**YOUR TASK**
Wherever a line of the records contains "icon", copy that line.

**RECORDED INFORMATION**
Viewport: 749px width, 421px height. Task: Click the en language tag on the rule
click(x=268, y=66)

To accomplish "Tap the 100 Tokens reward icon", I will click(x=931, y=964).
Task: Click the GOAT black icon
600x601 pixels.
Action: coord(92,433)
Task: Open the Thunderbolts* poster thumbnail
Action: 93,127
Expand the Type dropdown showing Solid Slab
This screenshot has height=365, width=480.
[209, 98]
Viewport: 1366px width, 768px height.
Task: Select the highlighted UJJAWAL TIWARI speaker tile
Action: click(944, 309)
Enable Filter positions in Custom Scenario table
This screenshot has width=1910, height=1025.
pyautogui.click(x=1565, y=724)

**SOLUTION BELOW**
To accomplish "Tap the 100 Tokens reward icon", I will click(x=931, y=964).
Task: Click the GOAT black icon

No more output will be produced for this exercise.